Den Einzelnen in seinen, teilweise verborgenen, Potenzialen, Motiven, Emotionen, kognitiven Leistungsmöglichkeiten zu verstehen, Verständigung zwischen Kooperationspartnern zu befördern und gemeinsame Entwicklung der verschiedenen Beteiligten zu unterstützen, gehört zu den Aufgaben der Schulpsychologie. Schulpsychologie hat nicht die Aufgabe, den einzelnen Schüler an die Erwartungen des Lehrers beziehungsweise der Schule anzupassen oder Lehrer und Schüler als Rädchen für das System funktionstüchtig zu machen. Gerade für die Entwicklung einer neuen Lernkultur kommt es für die Lehrkraft darauf an, die besonderen Lern- und Verhaltensweisen einzelner Schüler und Schülerinnen verstehen, einordnen und sich auf sie einstellen zu können. Genau so aber kommt es auch darauf an, die persönlichen Besonderheiten der Lehrkräfte in die Entwicklung der Lernkultur zu integrieren. Psychologie in und für Schule heißt, dass sich Schule als Gegenpol zur eigenen bürokratischen Tradition als Impuls für ihre Entwicklung Psychologie »hineinholt«, zum Wohl der Kinder, der Professionellen und der Entwicklung des Systems.

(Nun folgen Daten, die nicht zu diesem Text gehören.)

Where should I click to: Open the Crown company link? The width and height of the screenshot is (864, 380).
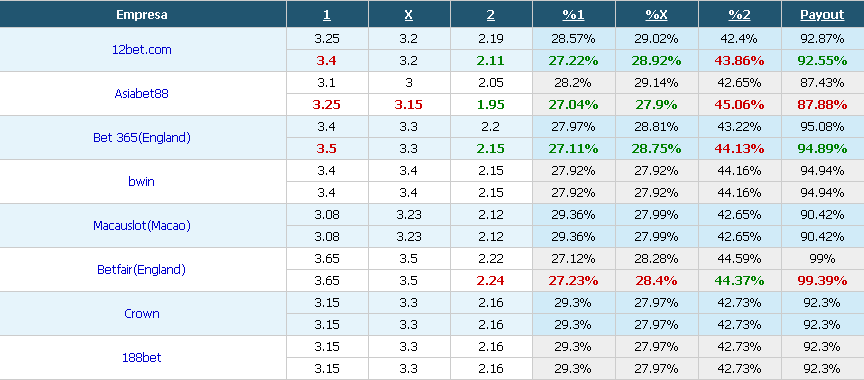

Schulpsychologie als Psychologie für die Schule und in der Schule erfüllt dann ihre Aufgabe, wenn sie den Stellenwert des Individuums „hochhält“, auf seine Besonderheiten eingeht und behilflich ist, seine Möglichkeiten zu verwirklichen. Eine Entweder-Oder Haltung (für die Schule und die Lehrkräfte oder für die Schüler und Schülerinnen und ihre Eltern) wird den Möglichkeiten einer staatlich verantworteten Schulpsychologie nicht gerecht.

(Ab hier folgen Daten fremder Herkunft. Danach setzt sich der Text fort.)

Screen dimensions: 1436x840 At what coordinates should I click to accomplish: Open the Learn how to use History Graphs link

Eine vermittelnde und dem Wohl der Lehrkräfte und den Schülern und Schülerinnen dienende Suche nach gemeinsamer Entwicklung kann nur gelingen, wenn Schulpsychologie so »aufgestellt« ist, dass das Vertrauen in eine solche Rolle wächst und selbstverständlich ist. In Bezug auf die Schulen und Lehrkräfte heißt das, dass die Schulpsychologinnen und Schulpsychologen »kritische Freunde« sein sollten, sie sich nicht von Schule vereinnahmen lassen, aber durchaus und unbedingt das gemeinsame Dritte, Bildung und Erziehung für das Kind und den Jugendlichen, im Blick haben. In Bezug auf Schüler, Eltern und Lehrkräfte heißt das, dass der Schulpsychologe / die Schulpsychologin mit ihnen am Lernerfolg des Kindes arbeitet, und dabei so frei und unabhängig ist, dass er/sie mit beiden Seiten auf einer eigenständigen Grundlage arbeitet.